С минуту он иронически смотрит мне в глаза.
— Точь-в-точь такие я ел сегодня после обеда.
Из карманов выгребают огрызки подсолнухов, кукурузные початки, травы, щавель, яблоки, то и дело воздух рассекает короткий человеческий вскрик: бьют.
Внезапно унтершарфюрер вклинился в самую середину шеренги и выволок оттуда старого грека с большой, туго набитой торбой.
— Открой, — коротко приказал он.
Трясущимися руками грек открыл торбу. Унтершарфюрер заглянул вовнутрь и подозвал капо.
— Смотри, капо, наш гусь.
И вытащил гуся с огромными растрепанными крыльями.
Подкапник, который тоже подбежал к мешку, торжествующе крикнул капо:
— А я что говорил!
Капо замахнулся палкой.
— Не бей, — сказал, удерживая его руку, эсэсовец.
Вынул из кобуры пистолет и, выразительно им помахивая, обратился прямо к греку:
— Откуда у тебя гусь? Не скажешь, пристрелю.
Грек молчал. Эсэсовец поднял пистолет. Я посмотрел на Ивана. Он был белый как мел. Наши взгляды встретились. Иван сжал губы и вышел из строя. Подошел к эсэсовцу, снял шапку и сказал:
— Это я ему дал.
Все впились глазами в Ивана. Унтершарфюрер неторопливо поднял хлыст и ударил его по лицу: раз, второй, третий. Потом стал бить по голове. Хлыст свистел, на лице заключенного вспухли красные рубцы, но Иван не падал. Он стоял, зажав в кулаке шапку, выпрямившись, руки по швам. Головы не отклонял, только вздрагивал всем телом.
Унтершарфюрер опустил руку.
— Записать его номер и составить рапорт. Команда, шагом марш!
Мы отходим ровным армейским шагом. Позади остается куча подсолнухов, пучки трав, тряпье и мешки, раздавленные яблоки, за всем этим лежит большой гусь с красной башкой и раскидистыми белыми крыльями. Последним идет Иван, один, никто его не поддерживает. За ним несут на носилках два трупа, прикрытые ветками.
Когда мы проходили мимо пани Гануси, я повернул голову в ее сторону. Она стояла, бледная, прямая, прижав к груди руки. Губы у нее дрожали.
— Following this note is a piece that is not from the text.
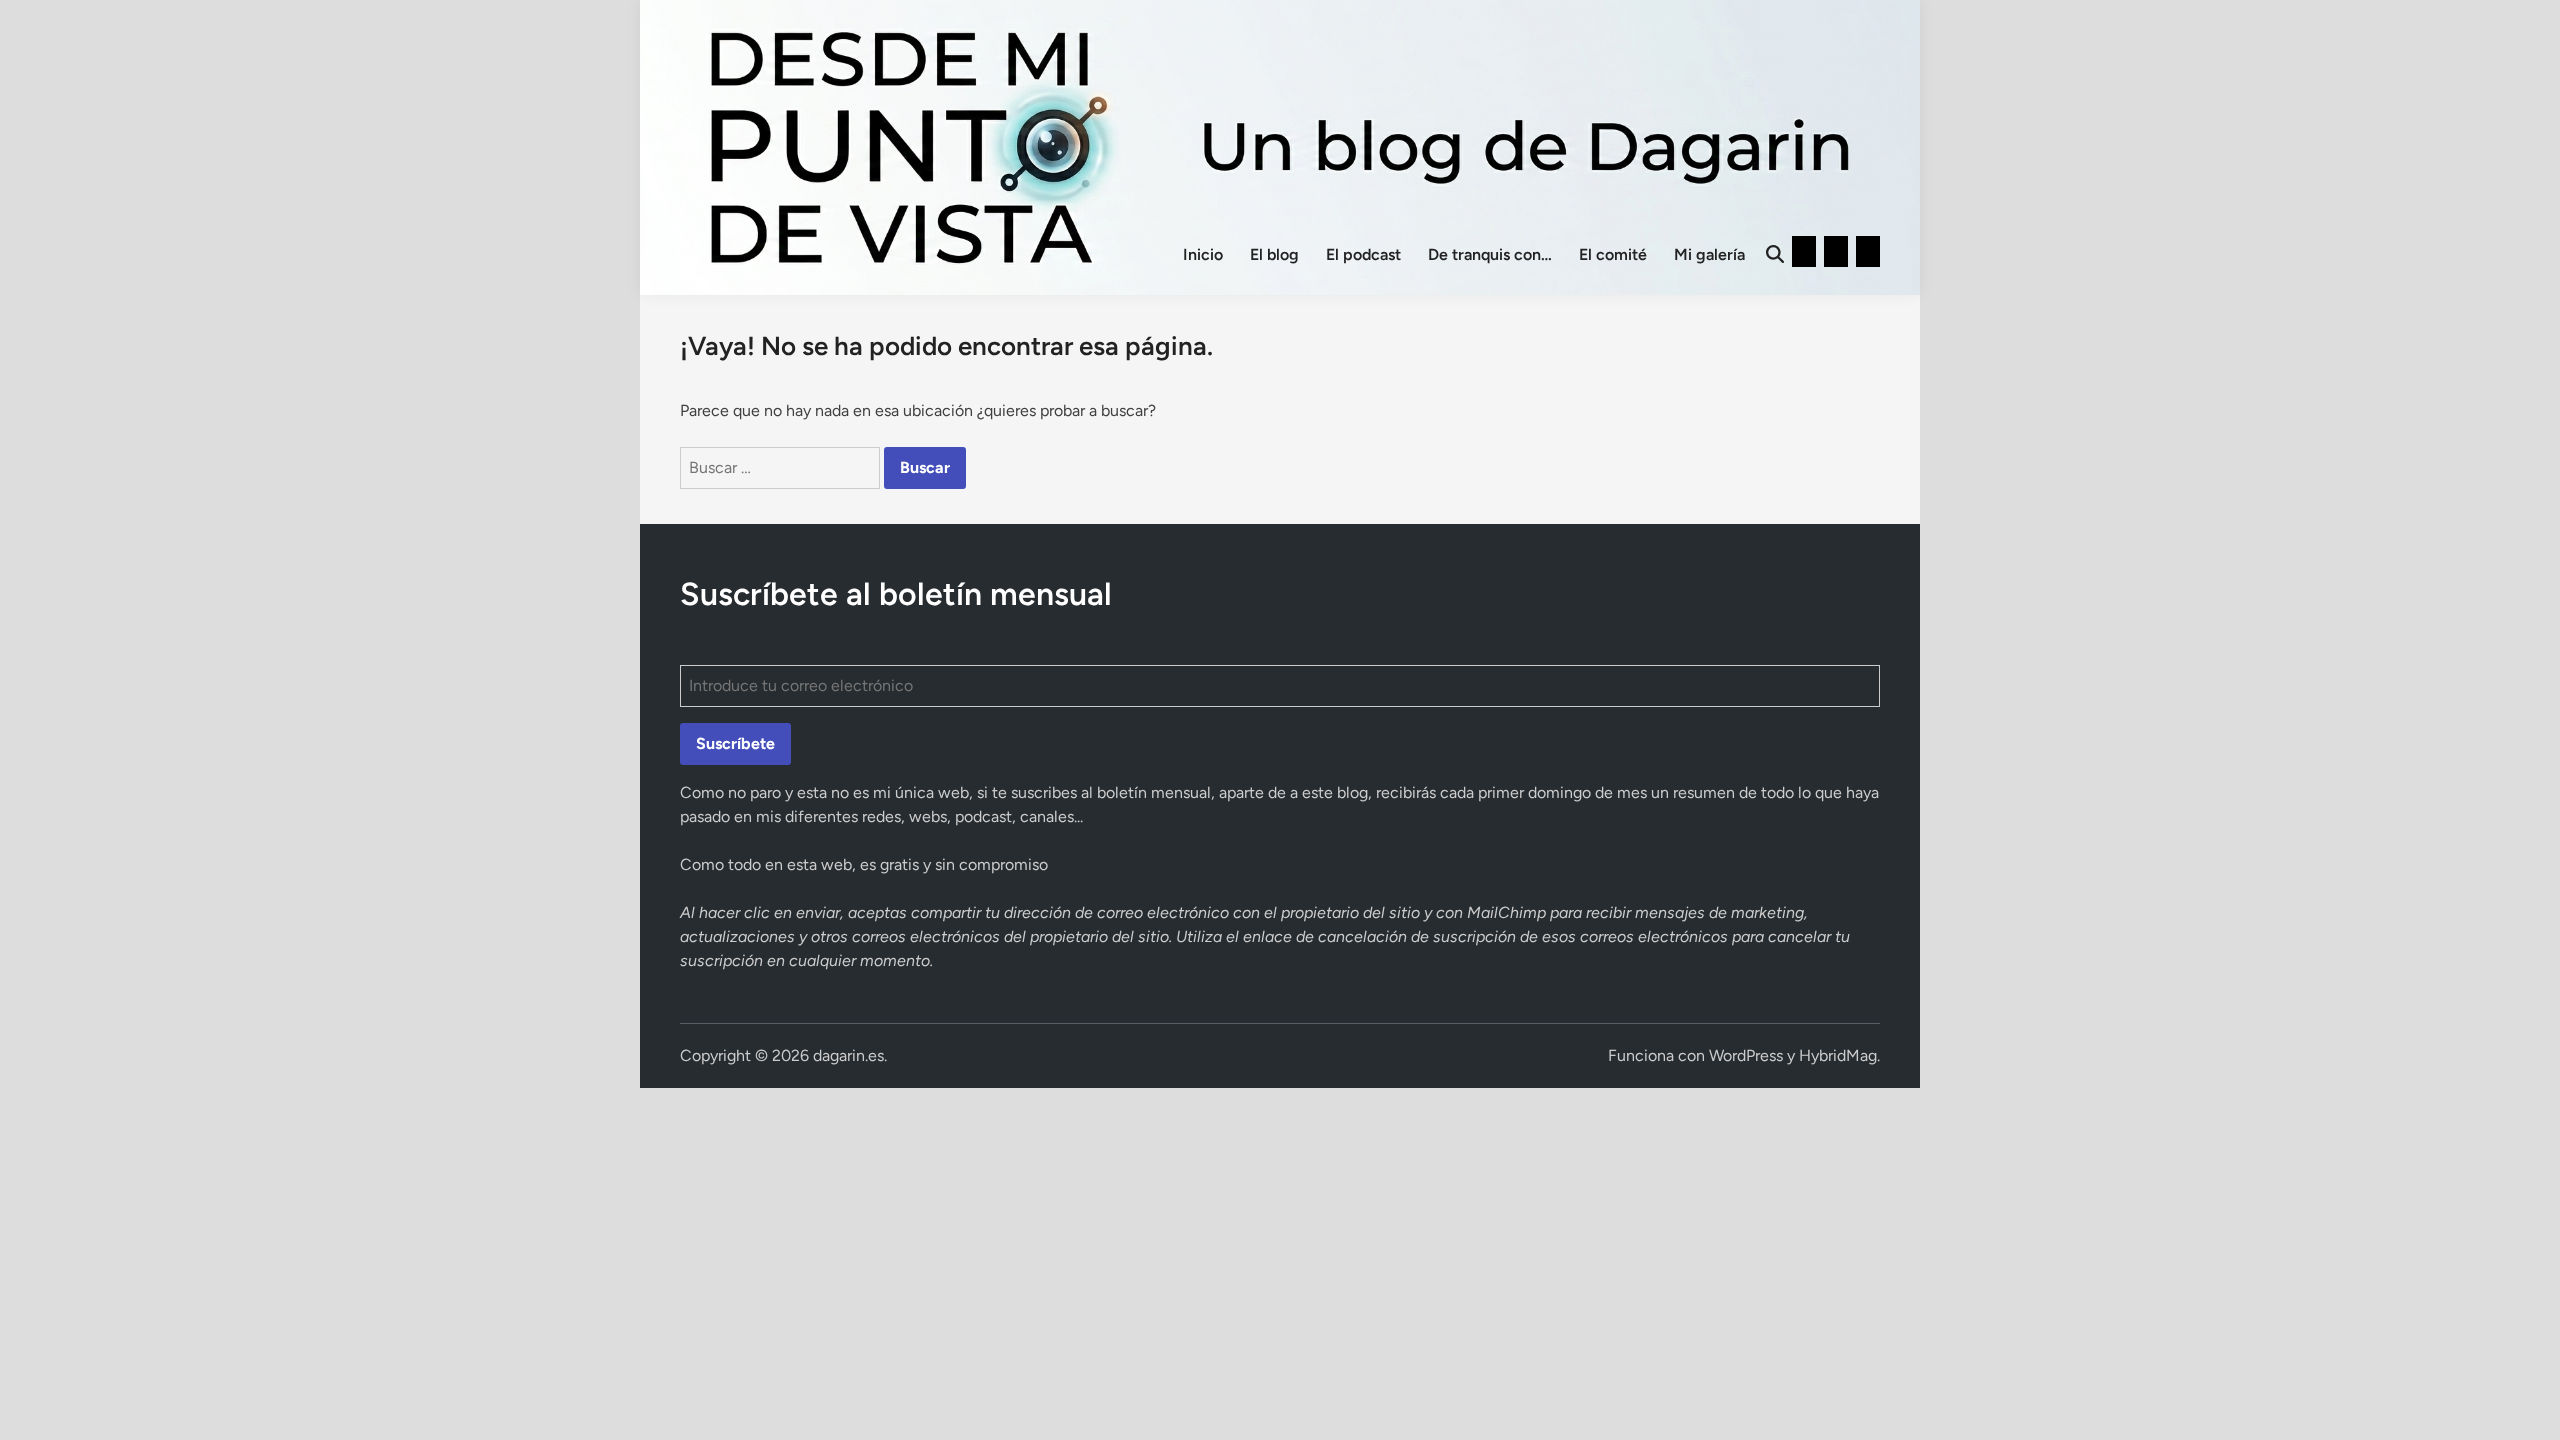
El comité (1613, 254)
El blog (1274, 254)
Подняв взгляд, она посмотрела на меня. Тогда я увидел, что ее большие черные глаза полны слез.
После поверки нас загнали в барак. Мы лежим на нарах, поглядываем через щели на двор и ждем, когда закончится селекция.
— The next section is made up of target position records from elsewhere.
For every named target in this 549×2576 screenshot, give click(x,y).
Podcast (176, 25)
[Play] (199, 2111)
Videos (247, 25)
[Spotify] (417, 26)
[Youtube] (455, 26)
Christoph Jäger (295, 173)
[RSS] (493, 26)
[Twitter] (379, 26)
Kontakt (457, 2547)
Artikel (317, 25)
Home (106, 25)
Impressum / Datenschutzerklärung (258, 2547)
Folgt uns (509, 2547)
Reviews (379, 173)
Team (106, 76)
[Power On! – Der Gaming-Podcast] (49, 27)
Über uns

— У меня такое чувство, будто в этой селекции я виноват. Поразительная фатальность слов! В этом треклятом Освенциме даже худое слово становится плотью.
— Не переживай, — ответил Казик, — дай лучше чего-нибудь к паштету.
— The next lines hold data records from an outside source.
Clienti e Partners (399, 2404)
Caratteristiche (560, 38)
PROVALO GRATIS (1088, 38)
— У тебя что, помидоров нет?
— Не каждый день праздник.
Я отодвинул приготовленные бутерброды.
— Не могу есть.
Во дворе заканчивается селекция. Врач-эсэсовец, захватив листок с общим количеством и номерами отобранных, идет в соседний барак. Казик собирается уходить.
— Пойду сигарет куплю. А ты все-таки фраер, Тадек, если бы у меня кто кашу сожрал, дешево б не отделался.
В этот момент у края нар вынырнула снизу чья-то седая огромная башка и на нас уставились растерянные, часто моргающие глаза. Потом появилось лицо Бекера, помятое и еще больше постаревшее.
— Тадек, у меня к тебе просьба.
— Валяй, — сказал я, нагибаясь к нему.
— Тадек, мне хана.
Я свесился еще ниже и заглянул ему прямо в глаза; они были спокойные и пустые.
— Тадек, я столько времени голодный. Дай что-нибудь поесть. Сегодня последний вечер.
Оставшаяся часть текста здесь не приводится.